Et puis, JM va progressivement s’orienter vers des photos où l’observation joue de l’humour ou se joue des cadres traditionnels. Mise en page de photos qui sont duales : la même scène est présentée sous deux photos, pas tout à fait identiques, l’une en noir et blanc, l’autre en couleur. Contraste entre la « mariée » en robe blanche debout dans un parc qui a pour pendant un homme curieusement couvert d’un chapeau et assis à moitié allongé sur un transat. Une photo en couleur donne la réplique à la même scène en noir et blanc comme s’il s’agissait d’affirmer que la drôlerie de la situation a été dûment contrôlée et vérifiée.

 

Aux photos de paysages, couleurs de la nuit, mises en scènes colorés de paysages aux deux lunes ou maisons dans la nuit contrastant avec la couleur rouge kitsch de l’intérieur d’une automobile à l’arrêt, se succèdent les cocasseries de Justine à la Panthère, où une ravissante jeune femme, très langoureuse est surmontée d’une tapisserie « à la panthère », modèle ou hasard, ou rêvé ou blague.

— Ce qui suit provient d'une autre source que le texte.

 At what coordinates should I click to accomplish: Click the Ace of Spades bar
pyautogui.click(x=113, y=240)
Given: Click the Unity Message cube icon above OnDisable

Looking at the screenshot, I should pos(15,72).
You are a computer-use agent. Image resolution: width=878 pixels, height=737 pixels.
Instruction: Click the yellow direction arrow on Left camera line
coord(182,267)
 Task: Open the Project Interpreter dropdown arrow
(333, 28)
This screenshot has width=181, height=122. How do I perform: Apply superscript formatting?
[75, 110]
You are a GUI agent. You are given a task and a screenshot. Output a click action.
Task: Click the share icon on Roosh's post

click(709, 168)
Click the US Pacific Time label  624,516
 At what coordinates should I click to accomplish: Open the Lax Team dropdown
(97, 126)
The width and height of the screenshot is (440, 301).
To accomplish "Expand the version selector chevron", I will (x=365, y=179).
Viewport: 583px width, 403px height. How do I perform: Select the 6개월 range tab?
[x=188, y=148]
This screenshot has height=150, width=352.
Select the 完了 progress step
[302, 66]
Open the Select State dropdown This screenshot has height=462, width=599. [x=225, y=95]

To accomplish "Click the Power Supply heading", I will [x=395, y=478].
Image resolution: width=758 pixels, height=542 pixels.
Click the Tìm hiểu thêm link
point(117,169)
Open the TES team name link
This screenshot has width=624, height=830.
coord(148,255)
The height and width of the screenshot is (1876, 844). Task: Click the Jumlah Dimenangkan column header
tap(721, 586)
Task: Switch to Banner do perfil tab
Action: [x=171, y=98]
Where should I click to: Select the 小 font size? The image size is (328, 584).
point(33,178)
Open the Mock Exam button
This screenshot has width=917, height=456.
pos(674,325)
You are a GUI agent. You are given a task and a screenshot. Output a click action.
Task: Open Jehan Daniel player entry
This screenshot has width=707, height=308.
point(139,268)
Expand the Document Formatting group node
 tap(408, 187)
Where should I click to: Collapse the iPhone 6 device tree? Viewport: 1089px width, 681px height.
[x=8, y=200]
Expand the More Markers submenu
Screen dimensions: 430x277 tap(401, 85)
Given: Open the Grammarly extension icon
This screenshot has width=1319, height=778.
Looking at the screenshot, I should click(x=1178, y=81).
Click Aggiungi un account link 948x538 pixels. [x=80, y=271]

A la même époque, 1981, Sarah la rousse, est plus rousse qu’une rousse.

 

Les photos de rue où le soleil joue avec les émanations de vapeurs venant des systèmes d’air conditionnés, permettent à JM, de donner à fond son goût pour les gens et les scènes ordinaires. S’y ajoute un souci de construction qui donne leur force à ces photos qui paraissent prises à la volée. New-York 1978 Lunchenette and sandwiches. Et si Paul Graham en avait été inspiré ?

Joel Meyerhowitz est aussi un des photographes les plus « forts », les plus « solides » du désastre du World Trade center.